■ **Provided data**:
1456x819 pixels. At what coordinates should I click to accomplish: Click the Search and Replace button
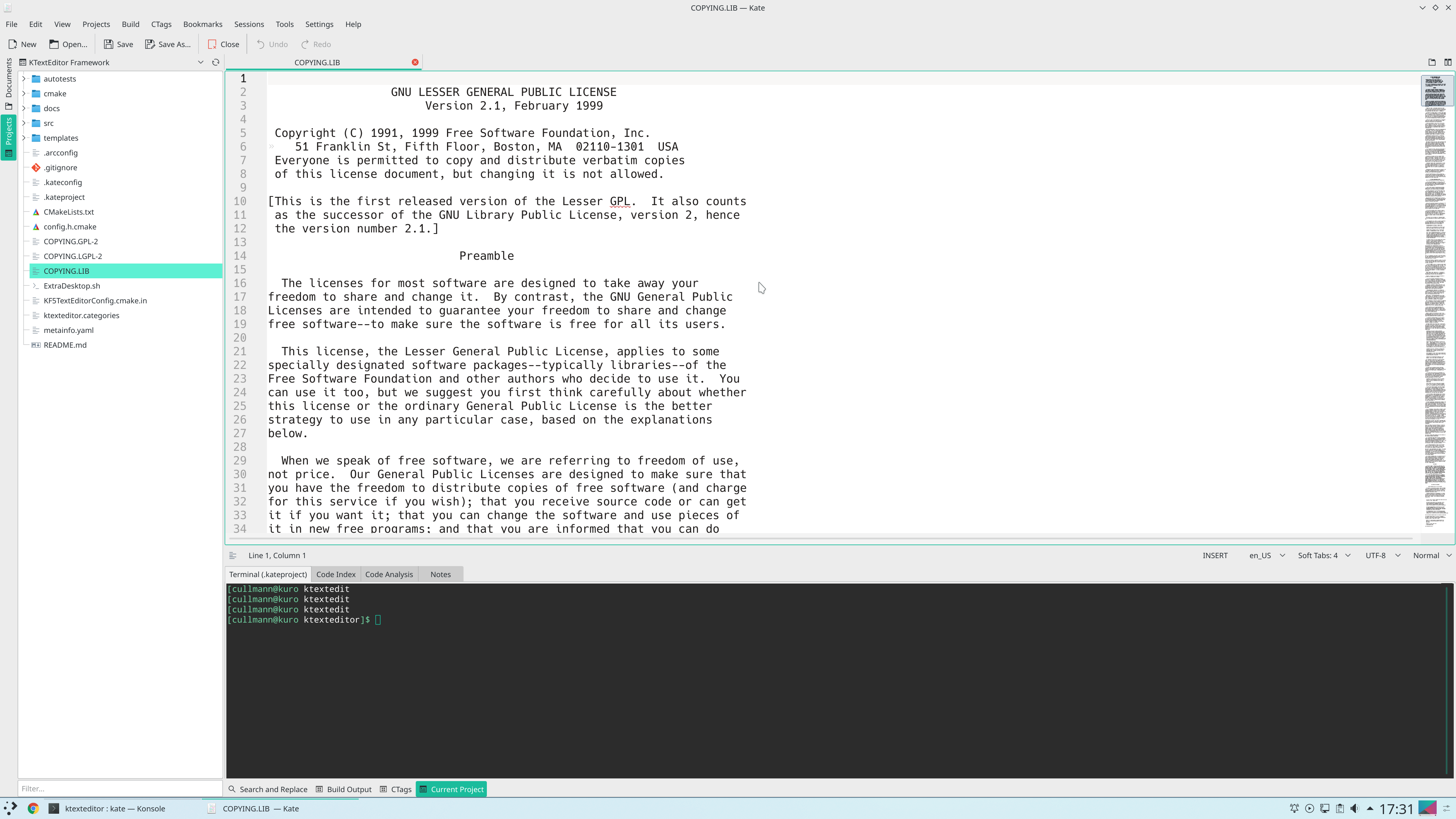268,789
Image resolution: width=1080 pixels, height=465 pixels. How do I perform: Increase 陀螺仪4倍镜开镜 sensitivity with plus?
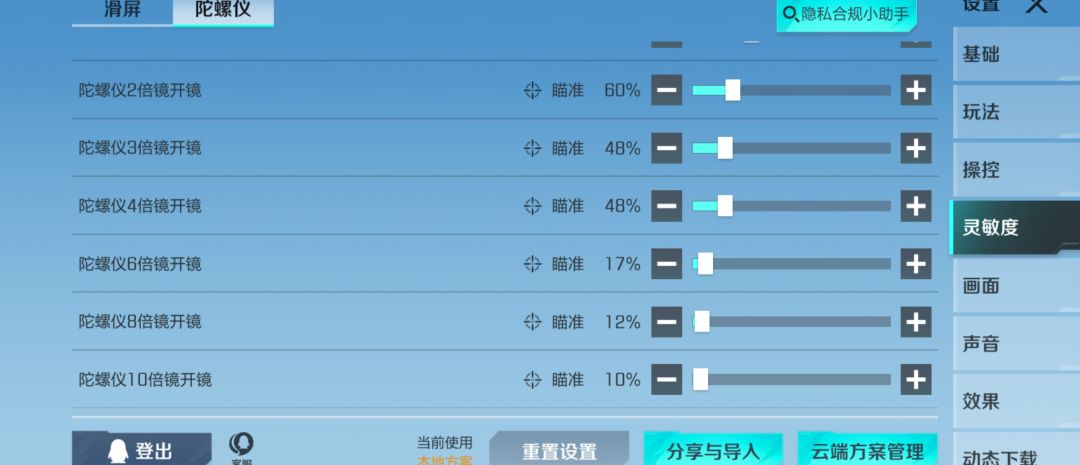tap(915, 206)
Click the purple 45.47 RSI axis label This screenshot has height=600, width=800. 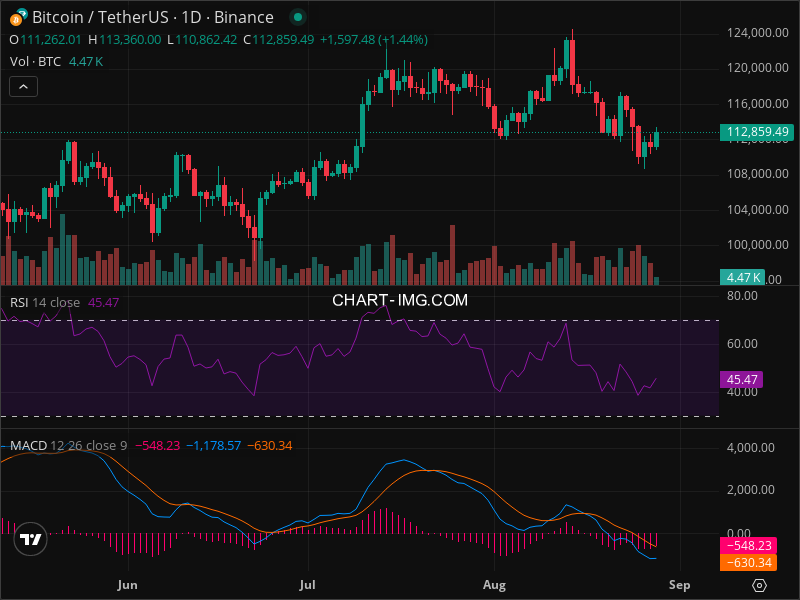[742, 380]
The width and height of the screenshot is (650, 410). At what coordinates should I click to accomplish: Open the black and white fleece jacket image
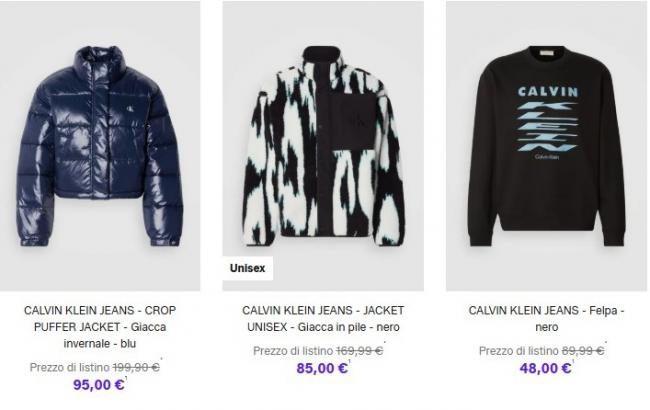tap(323, 146)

■ **Required task**:
Copy everything from the line containing "The width and" down to the end of the records, replacing "fleece" with "wool" and changing nothing else. Leave the pictures out of your answer.

■ **Task result**:
The width and height of the screenshot is (650, 410). At what coordinates should I click to accomplish: Open the black and white wool jacket image
tap(323, 146)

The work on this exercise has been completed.